Our previous exam suggested that PDT in advanced hilar cholangiocarcinoma should be repeated every 3 months because mean thickness of the mass had increased at 4 months after PDT.21 This study showed that patients with several times of PDT survived longer than those with single PDT in the univariate analysis (median survival length, 12.2 months vs 8.7 months; p=0.048). We expected that PDT of several sessions, at least twice, could improve the survival of advanced cholangiocarcinoma patients.
Pre-PDT serum bilirubin level, less than III stage of TNM, shorter time to PDT from diagnosis, repeated PDT, and PDT with chemotherapy were good prognostic factors with statistical significance in the univariate analysis in all patients with advanced cholangiocarcinoma. On the multivariate analysis, PDT with chemotherapy and PDT of several times were significant predictors of survival.

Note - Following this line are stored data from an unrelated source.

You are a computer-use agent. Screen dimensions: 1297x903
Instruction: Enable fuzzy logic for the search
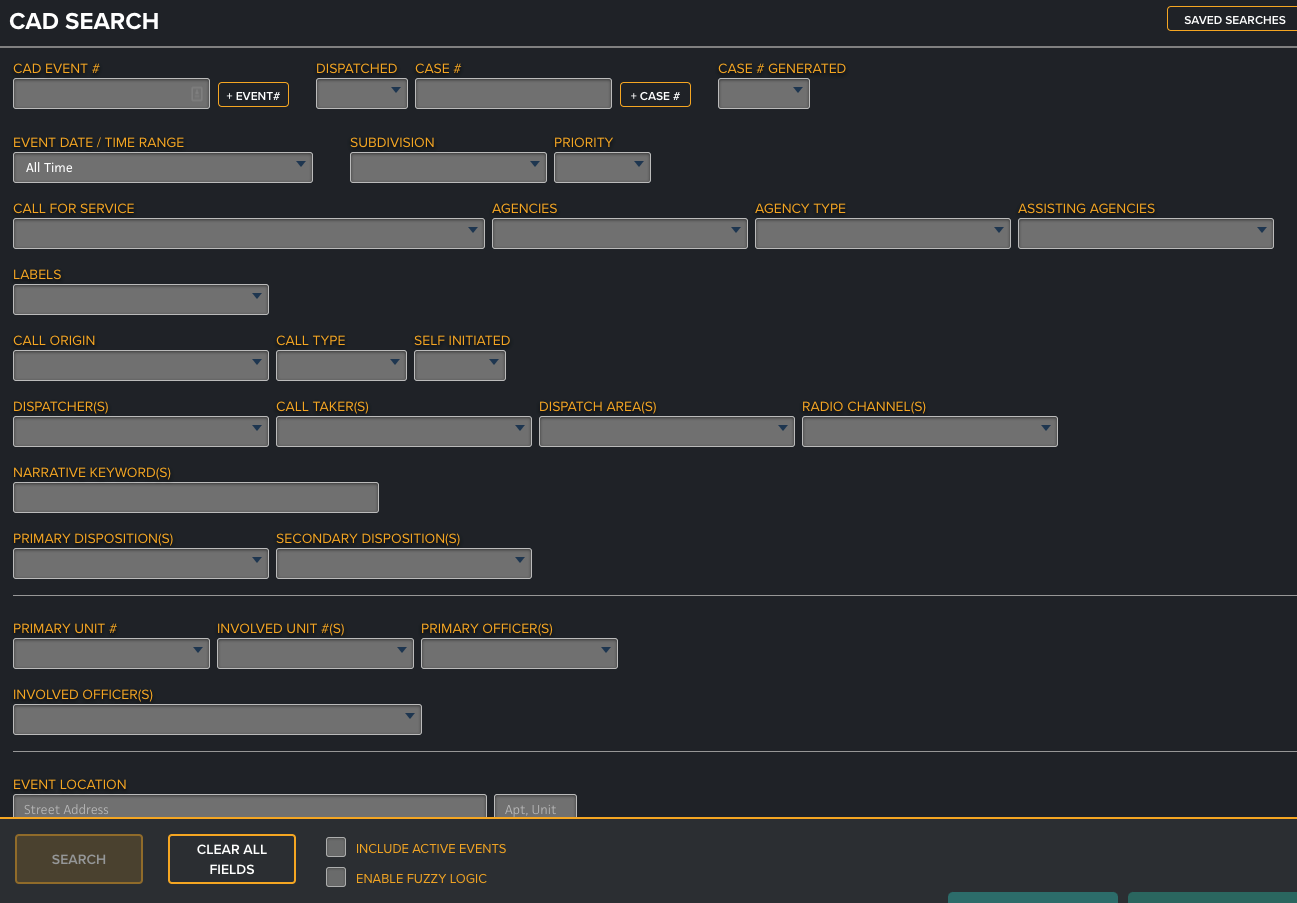point(336,876)
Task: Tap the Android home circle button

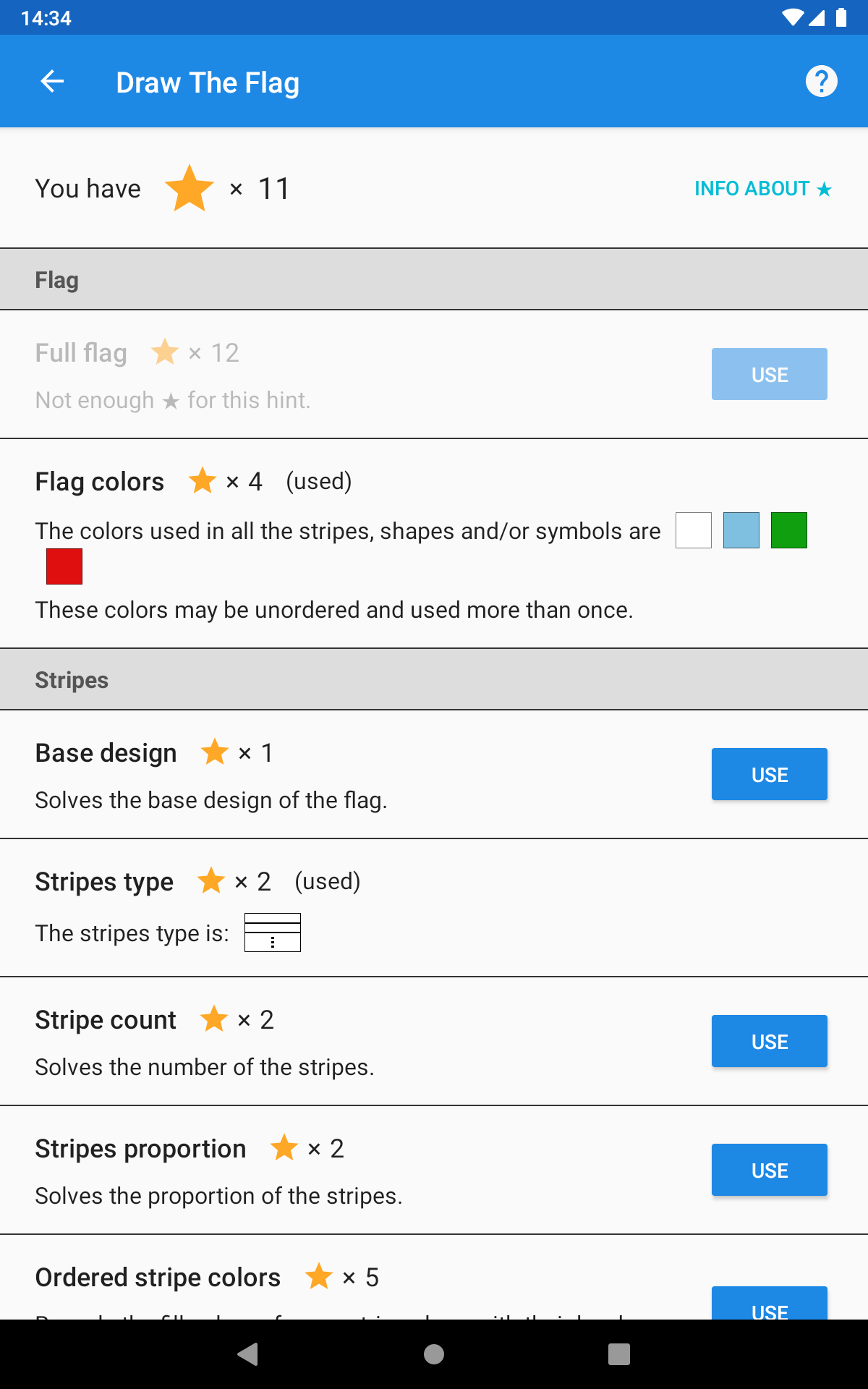Action: [434, 1354]
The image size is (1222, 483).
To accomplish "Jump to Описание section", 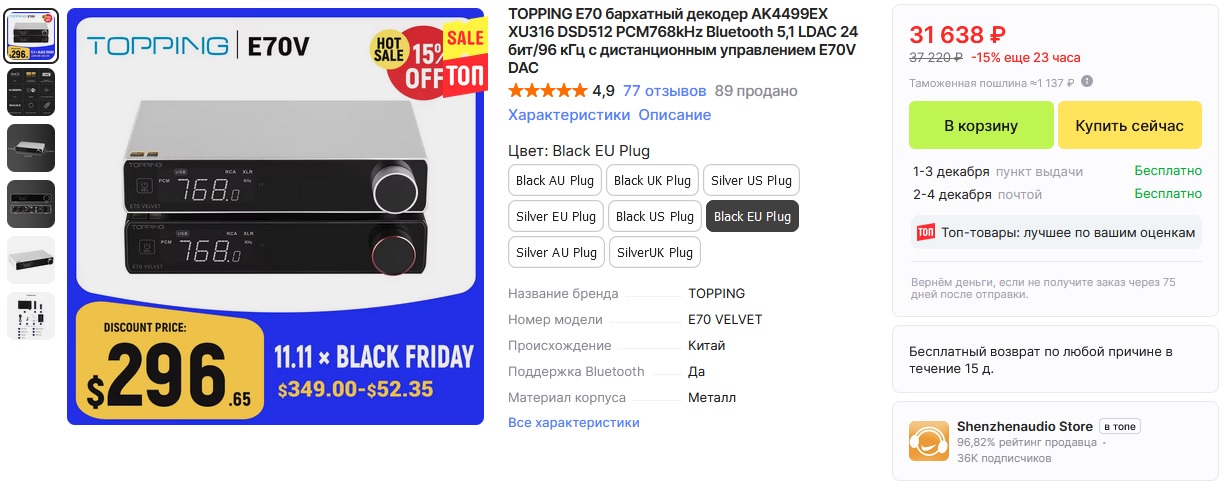I will tap(675, 115).
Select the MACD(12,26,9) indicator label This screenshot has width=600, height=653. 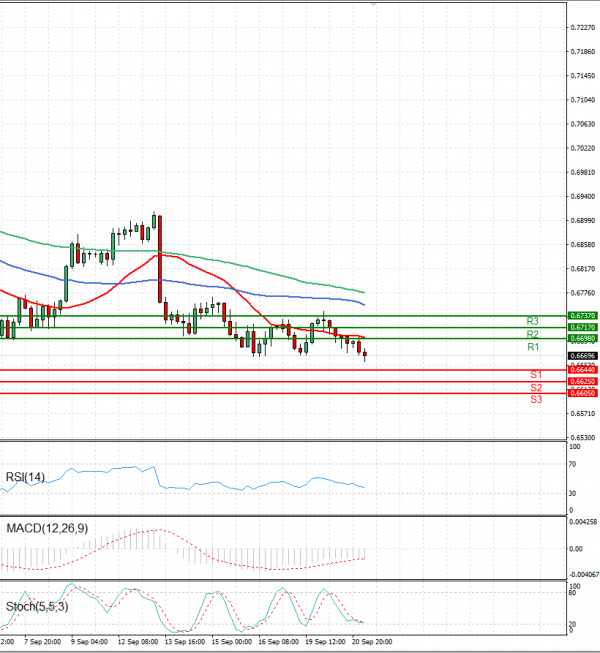[x=47, y=526]
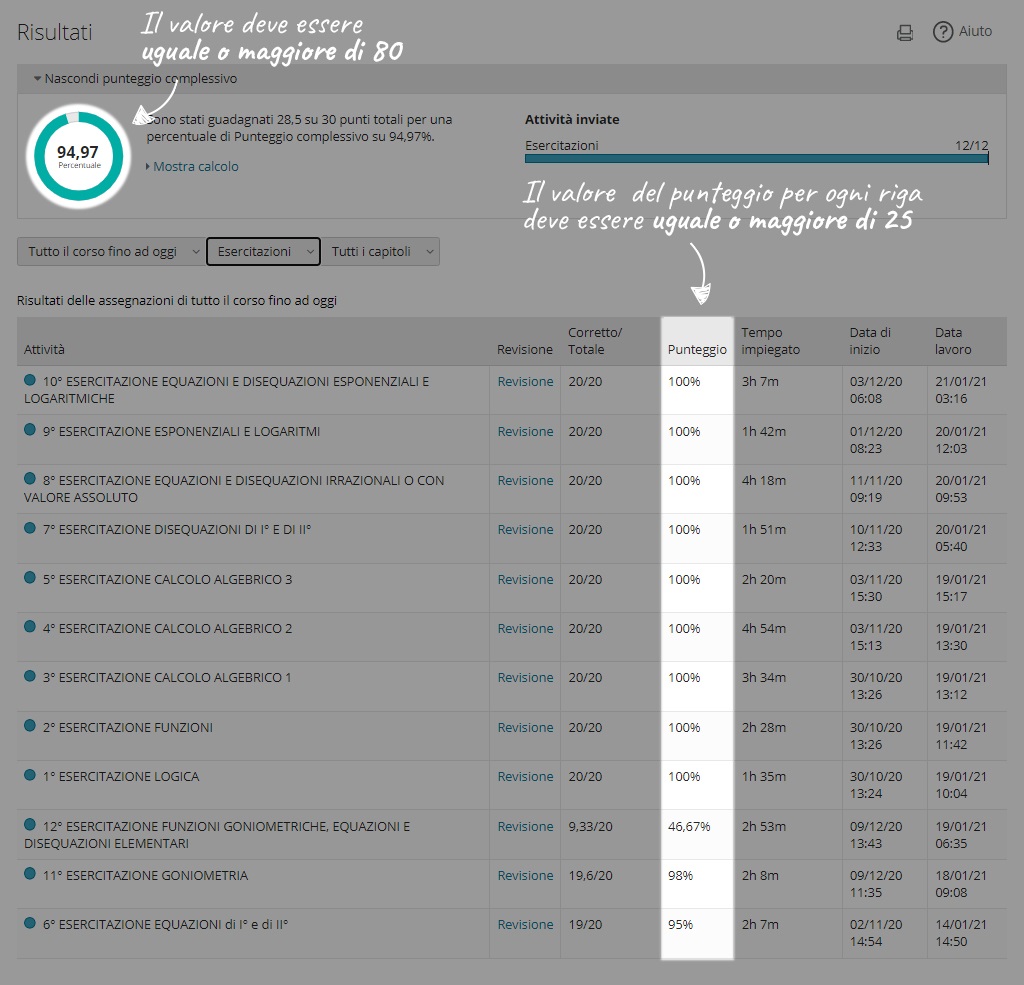Screen dimensions: 1024x985
Task: Click status dot for 9° ESERCITAZIONE ESPONENZIALI
Action: tap(30, 430)
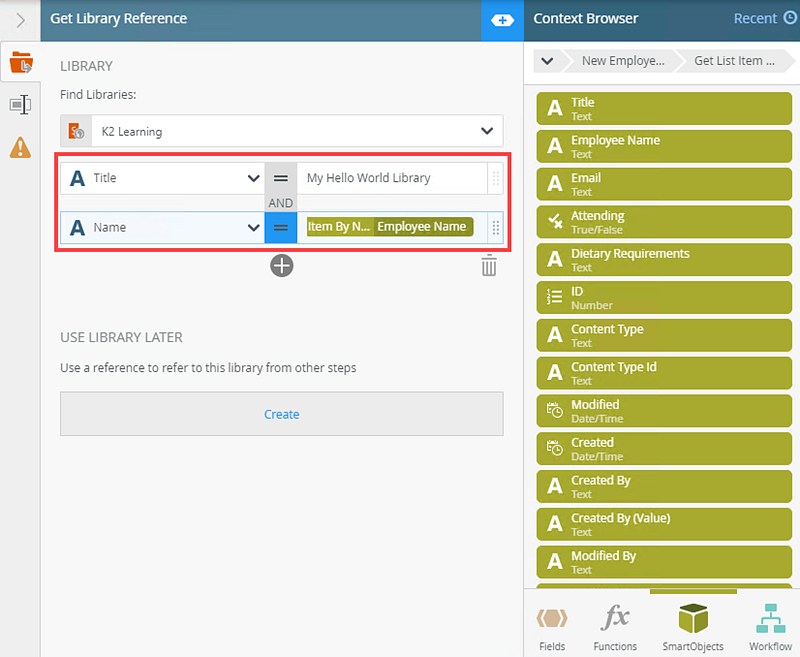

Because it was retrospective and small sample size of PDT and chemotherapy group compared with PDT alone, this study is limited. However, this study population was derived from a larger cohort of patients with cholangiocarcinoma and follow-up exceeded 1 year. Median survival of this cohort was comparable to that of other cohorts reported in the literature. However, further prospective randomized controlled studies between chemotherapy and/or RT with PDT and chemotherapy alone will be needed to confirm the role of PDT in advanced bile duct cancer.
In summary, repeated PDT with systemic chemotherapy resulted in longer survival than PDT only or a single PDT. Additional PDT to systemic chemotherapy seems to be a promising new approach to hilar cholangiocarcinoma.
No potential conflict of interest relevant to this article was reported.